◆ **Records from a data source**
* * * *

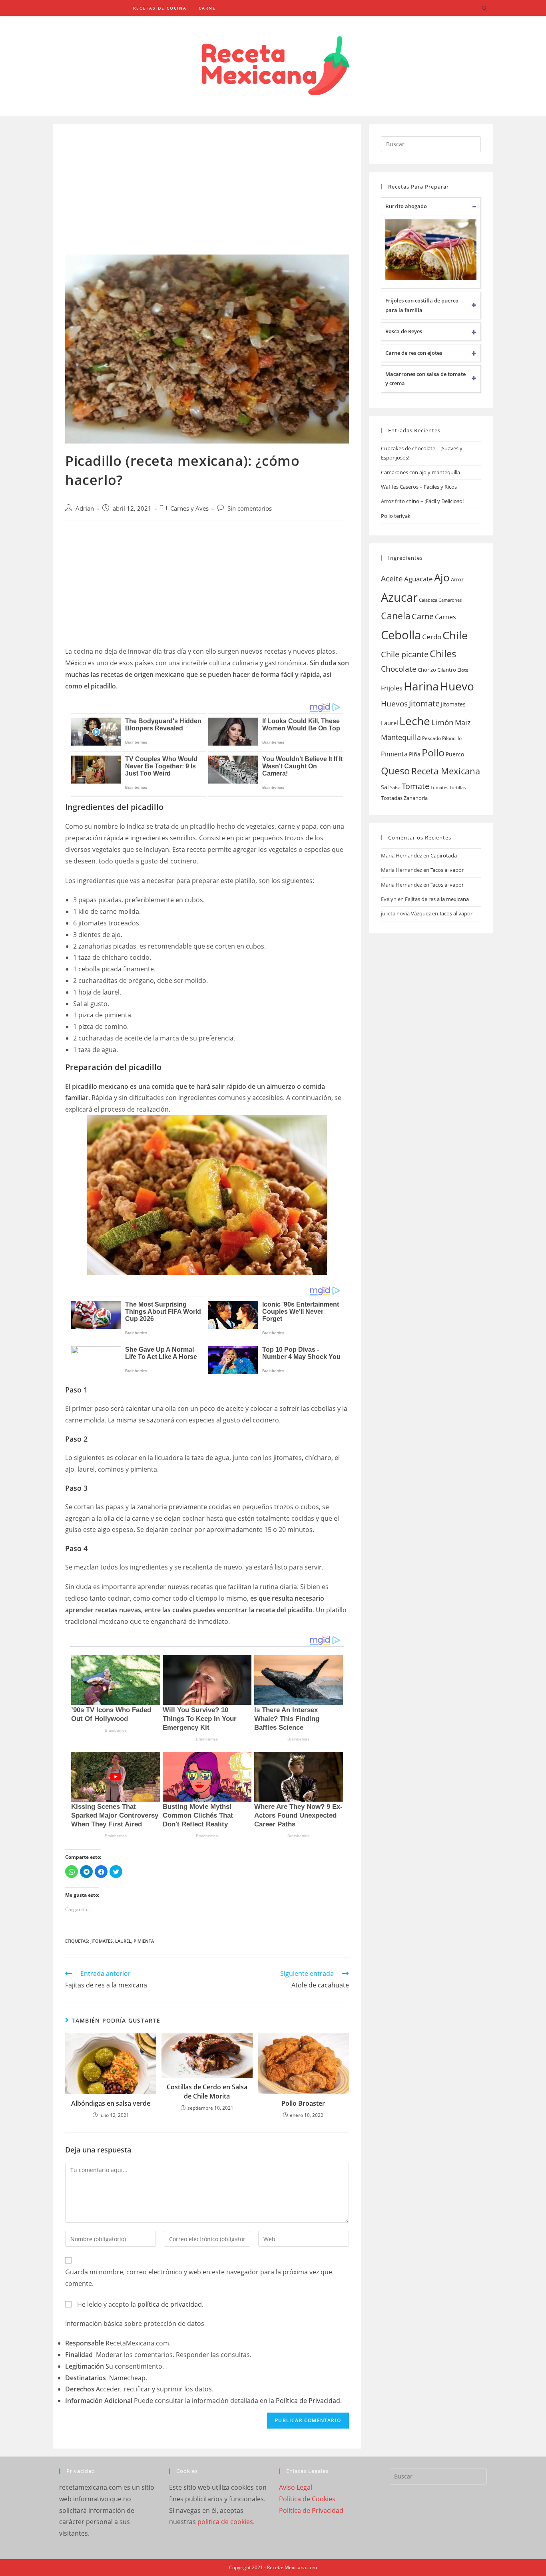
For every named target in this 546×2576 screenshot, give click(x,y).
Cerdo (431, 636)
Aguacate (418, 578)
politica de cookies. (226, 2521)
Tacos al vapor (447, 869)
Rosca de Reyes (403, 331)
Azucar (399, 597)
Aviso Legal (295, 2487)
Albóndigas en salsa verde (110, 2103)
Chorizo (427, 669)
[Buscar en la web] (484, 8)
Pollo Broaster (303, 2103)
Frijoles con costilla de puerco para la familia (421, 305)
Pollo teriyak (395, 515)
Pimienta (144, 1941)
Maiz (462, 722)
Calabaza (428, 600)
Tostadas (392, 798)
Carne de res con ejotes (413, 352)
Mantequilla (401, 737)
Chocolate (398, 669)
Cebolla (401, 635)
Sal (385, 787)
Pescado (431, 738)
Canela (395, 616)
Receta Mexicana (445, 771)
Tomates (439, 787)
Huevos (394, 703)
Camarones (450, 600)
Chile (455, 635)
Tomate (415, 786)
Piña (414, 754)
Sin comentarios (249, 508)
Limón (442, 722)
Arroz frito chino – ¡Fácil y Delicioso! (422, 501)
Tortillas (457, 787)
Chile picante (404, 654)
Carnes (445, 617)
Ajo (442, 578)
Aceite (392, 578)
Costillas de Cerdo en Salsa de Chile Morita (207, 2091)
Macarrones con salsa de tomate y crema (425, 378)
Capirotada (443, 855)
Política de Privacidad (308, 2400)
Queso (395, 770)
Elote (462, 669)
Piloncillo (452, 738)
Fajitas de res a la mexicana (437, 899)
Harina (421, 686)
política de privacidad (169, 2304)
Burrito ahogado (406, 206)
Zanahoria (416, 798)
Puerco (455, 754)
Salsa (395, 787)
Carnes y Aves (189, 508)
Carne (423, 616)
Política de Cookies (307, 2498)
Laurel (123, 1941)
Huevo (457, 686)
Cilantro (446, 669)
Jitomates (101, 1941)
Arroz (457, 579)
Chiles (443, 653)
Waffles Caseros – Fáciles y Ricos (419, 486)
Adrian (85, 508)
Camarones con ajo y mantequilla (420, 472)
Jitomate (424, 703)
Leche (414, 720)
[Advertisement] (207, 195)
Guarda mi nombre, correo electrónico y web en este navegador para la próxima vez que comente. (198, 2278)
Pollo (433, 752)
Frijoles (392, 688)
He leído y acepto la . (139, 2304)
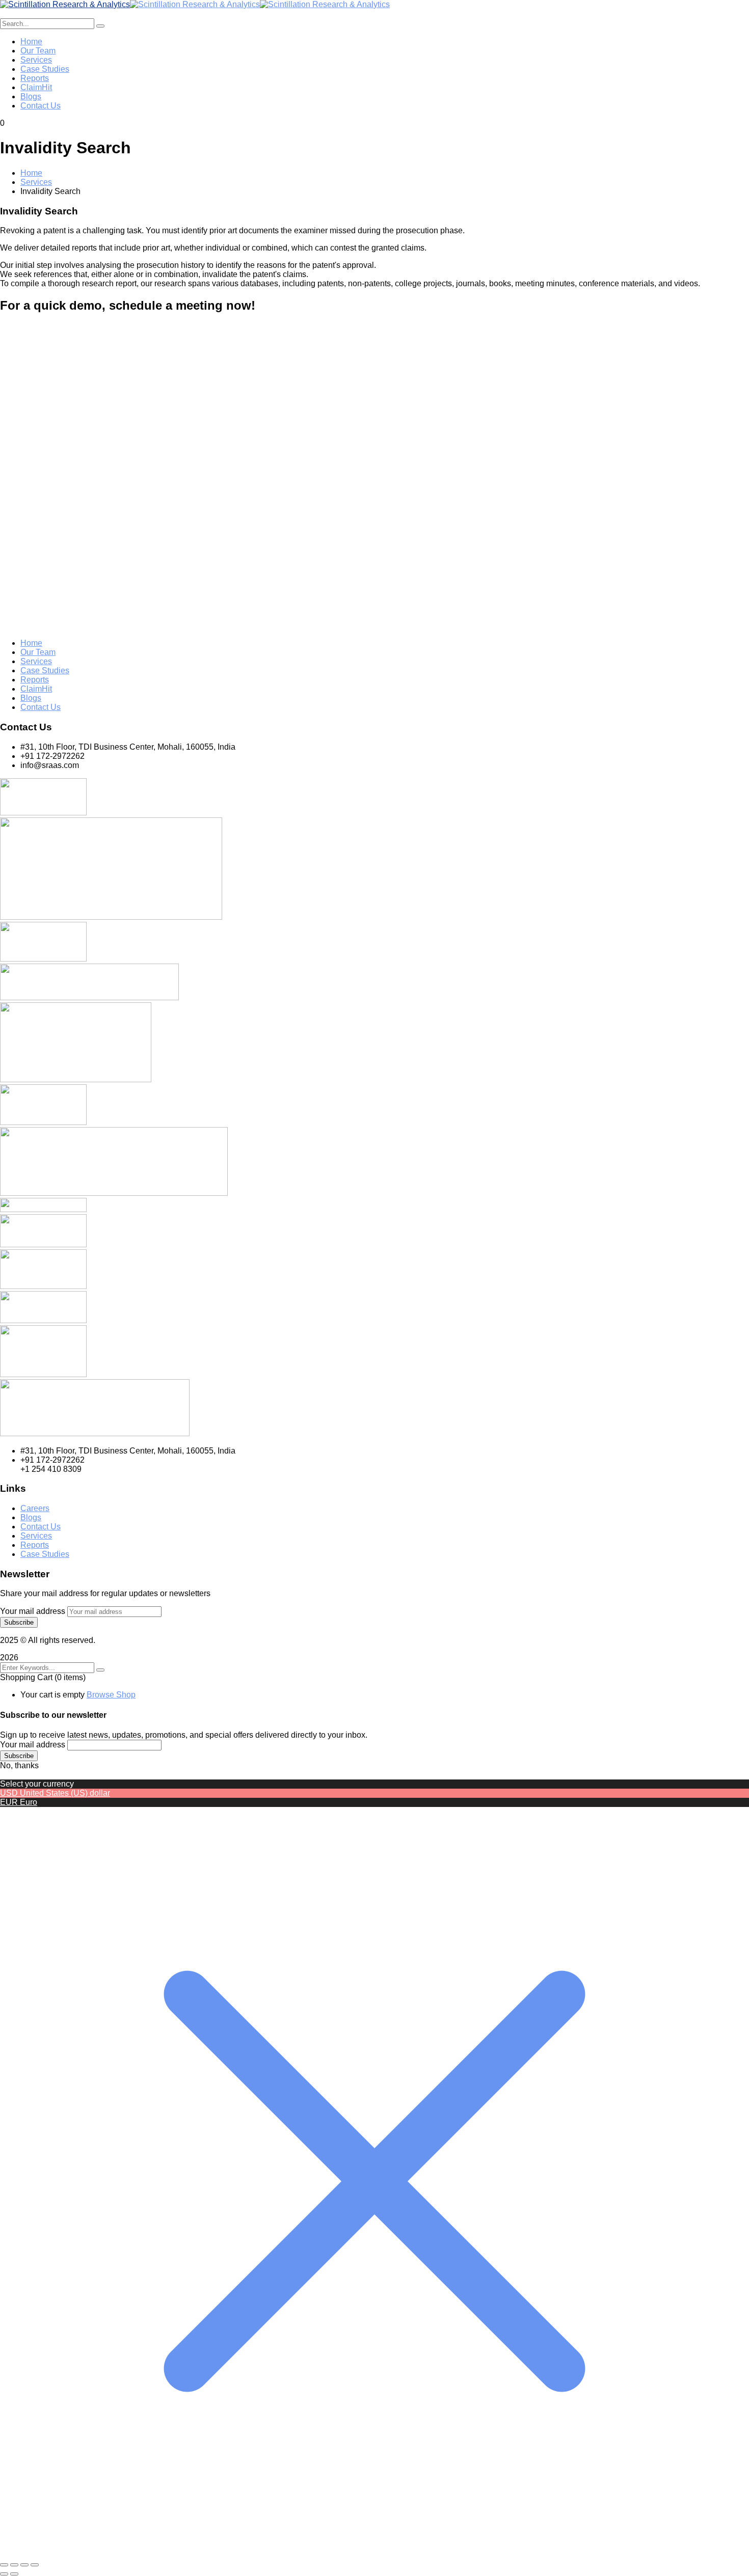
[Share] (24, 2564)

* * * *

◆ **DIRECTIONS**
Please transcribe exactly the lines from the one that contains "Sin comentarios (249, 508)" through the closing line of the entries, with no pictures.

◆ **RESPONSE AREA**
Sin comentarios (249, 508)
Limón (442, 722)
Arroz frito chino – ¡Fácil y Delicioso! (422, 501)
Tortillas (457, 787)
Chile picante (404, 654)
Carnes (445, 617)
Ajo (442, 578)
Aceite (392, 578)
Costillas de Cerdo en Salsa de Chile Morita (207, 2091)
Macarrones con salsa de tomate y crema (425, 378)
Capirotada (443, 855)
Política de Privacidad (308, 2400)
Queso (395, 770)
Elote (462, 669)
Piloncillo (452, 738)
Fajitas de res a la mexicana (437, 899)
Harina (421, 686)
política de privacidad (169, 2304)
Burrito ahogado (406, 206)
Zanahoria (416, 798)
Puerco (455, 754)
Salsa (395, 787)
Carnes y Aves (189, 508)
Carne (423, 616)
Política de Cookies (307, 2498)
Laurel (123, 1941)
Huevo (457, 686)
Cilantro (446, 669)
Jitomates (101, 1941)
Arroz (457, 579)
Chiles (443, 653)
Waffles Caseros – Fáciles y Ricos (419, 486)
Adrian (85, 508)
Camarones con ajo y mantequilla (420, 472)
Jitomate (424, 703)
Leche (414, 720)
[Advertisement] (207, 195)
Guarda mi nombre, correo electrónico y web en este navegador para la próxima vez que comente. (198, 2278)
Pollo (433, 752)
Frijoles (392, 688)
He leído y acepto la . (139, 2304)
[Share] (24, 2564)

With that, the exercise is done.